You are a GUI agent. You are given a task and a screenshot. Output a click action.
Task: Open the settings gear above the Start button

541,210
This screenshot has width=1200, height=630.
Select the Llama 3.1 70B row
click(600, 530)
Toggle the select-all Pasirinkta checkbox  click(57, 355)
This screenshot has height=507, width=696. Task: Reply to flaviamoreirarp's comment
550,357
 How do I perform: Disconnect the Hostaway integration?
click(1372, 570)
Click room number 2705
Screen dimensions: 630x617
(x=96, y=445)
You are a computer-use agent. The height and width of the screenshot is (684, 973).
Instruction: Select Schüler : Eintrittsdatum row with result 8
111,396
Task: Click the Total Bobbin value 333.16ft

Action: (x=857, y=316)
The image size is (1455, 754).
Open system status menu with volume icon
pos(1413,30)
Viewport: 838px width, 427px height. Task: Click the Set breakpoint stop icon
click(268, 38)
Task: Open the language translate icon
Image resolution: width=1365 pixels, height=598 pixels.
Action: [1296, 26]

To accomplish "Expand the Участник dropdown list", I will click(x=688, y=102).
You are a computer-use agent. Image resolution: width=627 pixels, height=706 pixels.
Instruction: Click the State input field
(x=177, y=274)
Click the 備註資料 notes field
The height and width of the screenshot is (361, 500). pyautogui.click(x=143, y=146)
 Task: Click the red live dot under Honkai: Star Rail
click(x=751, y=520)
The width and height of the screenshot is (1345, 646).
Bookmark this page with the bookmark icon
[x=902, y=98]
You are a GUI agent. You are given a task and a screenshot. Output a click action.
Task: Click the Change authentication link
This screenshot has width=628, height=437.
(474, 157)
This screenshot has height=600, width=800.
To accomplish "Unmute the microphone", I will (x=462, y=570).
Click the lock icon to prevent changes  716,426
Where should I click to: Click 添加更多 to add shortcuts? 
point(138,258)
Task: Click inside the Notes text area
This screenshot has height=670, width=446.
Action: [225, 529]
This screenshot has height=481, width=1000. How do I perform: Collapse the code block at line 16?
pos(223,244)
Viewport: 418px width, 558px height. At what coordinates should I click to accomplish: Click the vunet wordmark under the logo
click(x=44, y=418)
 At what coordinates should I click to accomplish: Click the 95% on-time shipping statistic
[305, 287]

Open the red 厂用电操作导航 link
--------------------
§ Aim of the exercise
How many lines of the material above contain the string "field"? Reply with the number alone.

§ Response to the task
2